Since read count remains zero, the job must be stuck at the snapshot phase. So how does snapshot sync work?

We checked the official SeaTunnel docs:

MySQL CDC | Apache SeaTunnel:

https://seatunnel.apache.org/zh-CN/docs/2.3.9/connector-v2/source/MySQL-CDC

There isn’t any architectural explanation, but we did find some configurable parameters.

Parameter Explanation

chunk-key.even-distribution.factor.upper-bound

Default value: 100

Description:

The upper bound of the chunk key distribution factor. This factor is used to determine whether the table data is evenly distributed.
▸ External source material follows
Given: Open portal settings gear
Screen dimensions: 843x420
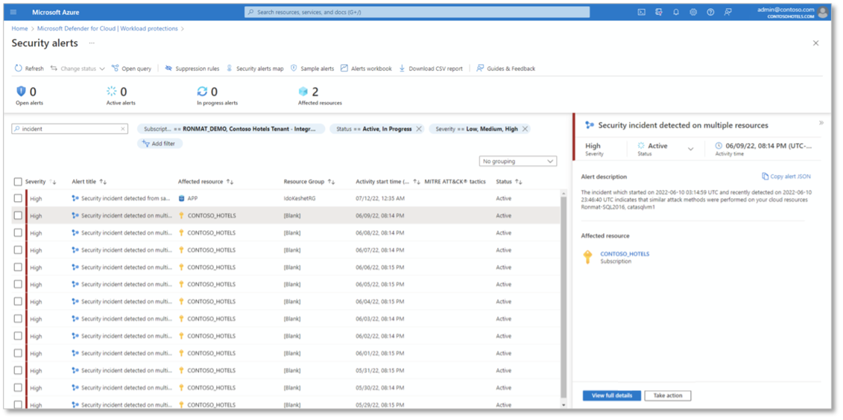Looking at the screenshot, I should coord(693,13).
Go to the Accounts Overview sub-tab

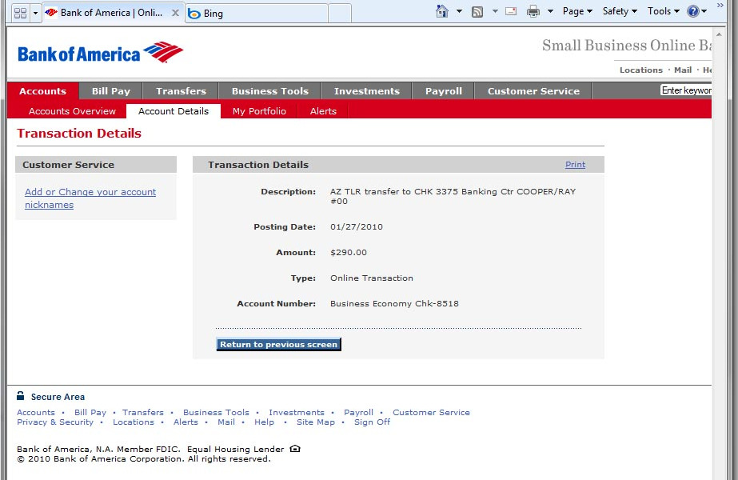click(x=72, y=111)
If the distribution factor (e.g., (MAX(id) – MIN(id) + 1) / row count) is ≤ this value, the table is considered evenly distributed and will use uniform chunking. If it exceeds this value, and the estimated number of shards surpasses sample-sharding.threshold, the sampling-based sharding strategy will be used. Default: 100.0

chunk-key.even-distribution.factor.lower-bound

Default value: 0.5

Description:

The lower bound of the distribution factor. If the distribution factor is ≥ this value, the table is considered evenly distributed. Otherwise, it’s considered uneven and might trigger sampling-based sharding.

sample-sharding.threshold

Default value: 1000

Description:

If the distribution factor is outside the [lower, upper] range and the estimated number of shards (approx. row count / chunk size) exceeds this threshold, the sampling-based sharding strategy will be used. This improves efficiency for large datasets.

inverse-sampling.rate

Default value: 1000

Description:

Used in sampling-based sharding. A value of 1000 means a 1/1000 sampling rate. It controls the granularity of sampling and affects the number of final shards.

snapshot.split.size

Default value: 8096

Description:

The number of rows per chunk in snapshot sync. Tables will be split into chunks based on this.

snapshot.fetch.size

Default value: 1024

Description:

Maximum number of rows fetched per poll during snapshot reading.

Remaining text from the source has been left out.